Embodiments of the present invention relate to an architecture that extends counter life by provisioning each counter for an average case and handles overflow via an overflow FIFO and an interrupt to a process monitoring the counters. This architecture addresses a general optimization problem, which can be stated as, given N counters, for a certain CPU read interval T, of how to minimize the number of storage bits needed to store and operate these N counters. Equivalently, this general optimization problem can also be stated as, given N counters and a certain amount of storage bits, of how to optimize and increase CPU read interval T. This architecture extends the counter CPU read interval linearly with depth of the overflow FIFO.
In one aspect, a counter architecture is provided. The counter architecture is typically implemented in a network device, such as a network switch. The counter architecture includes N wrap-around counters. Each of the N wrap-around counters is associated with a counter identification. In some embodiments, each of the N wrap-around counters is w-bits wide. In some embodiments, the N wrap-around counters are in an on-chip SRAM memory.
The counter architecture also includes an overflow FIFO that is used and shared by the N wrap-around counters. The overflow FIFO typically stores the associated counter identifications of all counters that are overflowing.
In some embodiments, the counter architecture also includes at least one interrupt sent to a CPU to read the overflow FIFO and one of the overflowed counters.
In some embodiments, in a timing interval T, a number of counter overflow is M=ceiling(EPS*T/2w), wherein EPS is events per second, and w is the bit width of each counter. In some embodiments, EPS is packets per second for packet count. Alternatively, EPS is bytes per second for byte count.
In some embodiments, the overflow FIFO is M-deep and log2N-bits wide to capture all counter overflows.
In some embodiments, the counter architecture requires w*N+M*log2N total storage bits.

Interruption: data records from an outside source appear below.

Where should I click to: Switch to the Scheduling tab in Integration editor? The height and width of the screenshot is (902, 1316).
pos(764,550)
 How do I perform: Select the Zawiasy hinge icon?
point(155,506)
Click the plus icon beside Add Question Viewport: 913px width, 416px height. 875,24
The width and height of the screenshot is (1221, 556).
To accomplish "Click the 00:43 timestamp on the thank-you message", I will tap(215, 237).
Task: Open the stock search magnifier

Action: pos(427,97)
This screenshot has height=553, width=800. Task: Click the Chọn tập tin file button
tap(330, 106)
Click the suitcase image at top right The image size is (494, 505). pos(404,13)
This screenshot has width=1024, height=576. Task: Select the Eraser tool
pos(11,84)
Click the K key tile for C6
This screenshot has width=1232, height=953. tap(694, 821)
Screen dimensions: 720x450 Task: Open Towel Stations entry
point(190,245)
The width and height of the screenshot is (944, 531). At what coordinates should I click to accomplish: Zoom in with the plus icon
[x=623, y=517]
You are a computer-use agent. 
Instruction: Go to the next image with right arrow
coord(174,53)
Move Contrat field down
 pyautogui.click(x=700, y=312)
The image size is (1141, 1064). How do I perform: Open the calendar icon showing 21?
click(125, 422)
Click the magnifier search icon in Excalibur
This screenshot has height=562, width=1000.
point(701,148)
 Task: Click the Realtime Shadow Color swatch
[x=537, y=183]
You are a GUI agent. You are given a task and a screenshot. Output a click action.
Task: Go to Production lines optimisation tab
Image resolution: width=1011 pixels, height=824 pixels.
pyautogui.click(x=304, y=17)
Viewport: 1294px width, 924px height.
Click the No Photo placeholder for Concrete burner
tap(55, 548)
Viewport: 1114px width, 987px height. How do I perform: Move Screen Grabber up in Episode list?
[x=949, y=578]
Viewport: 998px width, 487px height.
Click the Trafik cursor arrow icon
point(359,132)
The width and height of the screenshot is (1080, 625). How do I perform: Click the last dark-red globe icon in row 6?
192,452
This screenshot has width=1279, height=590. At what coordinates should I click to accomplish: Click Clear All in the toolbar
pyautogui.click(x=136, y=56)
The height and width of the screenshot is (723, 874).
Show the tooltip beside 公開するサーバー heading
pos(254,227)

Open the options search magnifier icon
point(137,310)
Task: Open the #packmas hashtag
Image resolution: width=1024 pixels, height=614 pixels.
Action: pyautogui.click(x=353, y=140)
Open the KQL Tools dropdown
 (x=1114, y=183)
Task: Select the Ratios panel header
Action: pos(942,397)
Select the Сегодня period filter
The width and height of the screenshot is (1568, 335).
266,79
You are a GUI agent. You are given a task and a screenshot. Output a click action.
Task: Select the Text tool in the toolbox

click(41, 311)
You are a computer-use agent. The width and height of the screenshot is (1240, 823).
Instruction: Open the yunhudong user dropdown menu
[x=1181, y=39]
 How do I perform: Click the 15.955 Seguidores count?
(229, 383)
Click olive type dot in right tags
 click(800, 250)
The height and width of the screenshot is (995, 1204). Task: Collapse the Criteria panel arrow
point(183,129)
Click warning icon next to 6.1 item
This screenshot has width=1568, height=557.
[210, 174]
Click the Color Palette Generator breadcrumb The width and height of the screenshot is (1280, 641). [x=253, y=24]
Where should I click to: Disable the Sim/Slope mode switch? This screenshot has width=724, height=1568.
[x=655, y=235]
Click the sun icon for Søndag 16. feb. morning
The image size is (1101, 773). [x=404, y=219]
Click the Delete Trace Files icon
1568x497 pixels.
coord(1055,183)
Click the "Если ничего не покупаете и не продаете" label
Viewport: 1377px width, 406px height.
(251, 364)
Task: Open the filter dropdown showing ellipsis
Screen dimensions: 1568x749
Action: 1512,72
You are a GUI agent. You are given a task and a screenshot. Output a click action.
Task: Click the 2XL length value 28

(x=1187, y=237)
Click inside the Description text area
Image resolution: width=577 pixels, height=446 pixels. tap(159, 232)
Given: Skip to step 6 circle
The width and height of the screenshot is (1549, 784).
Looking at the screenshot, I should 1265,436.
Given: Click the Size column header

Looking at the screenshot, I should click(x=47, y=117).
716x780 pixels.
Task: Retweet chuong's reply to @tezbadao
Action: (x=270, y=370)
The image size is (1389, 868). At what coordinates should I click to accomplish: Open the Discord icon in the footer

In another aspect, a method of a counter architecture is provided. The counter architecture includes at least one counter. The method includes incrementing a count in the at least one counter. Each of the at least one counter is typically associated with a counter identification. In some embodiments, the at least one counter is a wrap-around counter.
The method also includes, upon overflowing one of the at least one counter, storing the counter identification of the overflowed counter in a queue. In some embodiments, the queue is a FIFO buffer. In some embodiments, storing the counter identification in the queue sends interrupt to a CPU to read values from the queue and the overflowed counter.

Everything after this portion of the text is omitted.